Two Wrongs

(don't make a right)

Connecting to KTH Eduroam on Debian Stretch

by ~kqr

Update: It turns out network manager can deal with WPA2 Professional security just fine. It's only the nmtui controlling program which hasn't yet learned to create such profiles. I managed to start the graphical nm-applet interface (and made it visible with stalonetray, so the command sequence was stalonetray & ; nm-applet), I created an Eduroam profile in it which means that in the future

  1. Network Manager will be able to automatically connect when I get close to an Eduroam access point, and
  2. I can manually control when I want to connect to Eduroam through nmtui, now that the profile is already created by nm-applet.

Original post below.

So after some blood, sweat and tears (well, mostly the latter) I managed to connect to the Eduroam wifi network as a student of the Royal Institute of Technology in Sweden.
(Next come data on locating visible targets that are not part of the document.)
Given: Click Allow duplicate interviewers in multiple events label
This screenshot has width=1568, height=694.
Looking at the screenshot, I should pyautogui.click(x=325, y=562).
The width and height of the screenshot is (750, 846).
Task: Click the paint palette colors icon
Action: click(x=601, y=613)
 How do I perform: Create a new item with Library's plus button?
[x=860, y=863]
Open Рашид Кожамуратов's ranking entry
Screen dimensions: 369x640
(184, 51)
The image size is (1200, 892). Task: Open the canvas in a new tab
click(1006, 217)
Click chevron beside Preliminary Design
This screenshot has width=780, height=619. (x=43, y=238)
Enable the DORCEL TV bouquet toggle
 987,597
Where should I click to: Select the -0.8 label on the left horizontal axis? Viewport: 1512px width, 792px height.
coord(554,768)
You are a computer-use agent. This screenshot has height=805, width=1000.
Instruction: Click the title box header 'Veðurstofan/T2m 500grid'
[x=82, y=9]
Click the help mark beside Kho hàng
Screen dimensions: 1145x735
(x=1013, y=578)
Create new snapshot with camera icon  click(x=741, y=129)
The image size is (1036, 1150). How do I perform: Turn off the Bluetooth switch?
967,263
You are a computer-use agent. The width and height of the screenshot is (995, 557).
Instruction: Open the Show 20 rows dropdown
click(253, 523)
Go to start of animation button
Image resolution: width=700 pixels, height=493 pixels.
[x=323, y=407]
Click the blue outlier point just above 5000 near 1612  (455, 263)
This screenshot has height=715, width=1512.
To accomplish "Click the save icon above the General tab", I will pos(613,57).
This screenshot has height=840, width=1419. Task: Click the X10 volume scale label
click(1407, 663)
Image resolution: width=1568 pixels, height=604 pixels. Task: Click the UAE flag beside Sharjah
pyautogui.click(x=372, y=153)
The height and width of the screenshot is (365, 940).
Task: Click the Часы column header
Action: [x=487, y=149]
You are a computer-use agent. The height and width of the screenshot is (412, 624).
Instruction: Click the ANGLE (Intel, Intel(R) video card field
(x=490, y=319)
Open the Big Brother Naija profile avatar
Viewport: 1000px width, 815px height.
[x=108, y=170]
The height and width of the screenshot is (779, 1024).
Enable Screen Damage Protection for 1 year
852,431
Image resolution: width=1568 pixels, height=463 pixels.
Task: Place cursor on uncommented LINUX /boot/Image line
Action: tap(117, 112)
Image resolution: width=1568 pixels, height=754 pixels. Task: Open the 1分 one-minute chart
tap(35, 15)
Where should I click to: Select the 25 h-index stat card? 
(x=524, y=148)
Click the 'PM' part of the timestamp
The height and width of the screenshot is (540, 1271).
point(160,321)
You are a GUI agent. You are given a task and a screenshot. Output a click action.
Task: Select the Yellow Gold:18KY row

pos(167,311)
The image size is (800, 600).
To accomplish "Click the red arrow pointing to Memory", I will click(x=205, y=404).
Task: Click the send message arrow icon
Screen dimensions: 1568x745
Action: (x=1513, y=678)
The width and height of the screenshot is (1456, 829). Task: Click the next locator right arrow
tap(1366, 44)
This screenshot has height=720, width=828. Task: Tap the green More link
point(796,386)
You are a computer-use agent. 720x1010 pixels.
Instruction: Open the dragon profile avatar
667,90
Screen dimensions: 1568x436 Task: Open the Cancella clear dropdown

Doing that shouldn't be hard, but it appears the "Network Manager" service I otherwise use to connect to wifi networks with (through the nmtui program) doesn't know how to handle WPA2 Professional security. So I had to go around the network manager, which is a bit of a hassle.

I have no idea what kind of black voodoo magic is involved, actually, but these are the steps I took, for any other cargo culters out there:

  1. I created a /etc/wpa_supplicant/wpa_supplicant.conf file, and filled it with the following content.

            password="NETWORK SECRET"

    Don't ask me what any of it does. It's been loosely copied and pasted from different examples on the web.

  2. I then turned off the network manager entirely, so it wouldn't interfere with our connection attempts: sudo systemctl stop NetworkManager.service.

  3. After this, I started up wpa_supplicant, which is somehow involved in establishing connections to wifi networks. sudo wpa_supplicant -B -c /etc/wpa_supplicant/wpa_supplicant.conf -i wlan0.

  4. As a final step, which I don't know whether or not it's necessary, I ask dhclient to give me an IP address on that interface as well: sudo dhclient wlan0.

Well, that worked once, anyway. I'll keep it here and modify the article if I notice it isn't the full picture. To disconnect, just do the above in reverse, i.e. killall dhclient wpa_supplicant and start network manager again.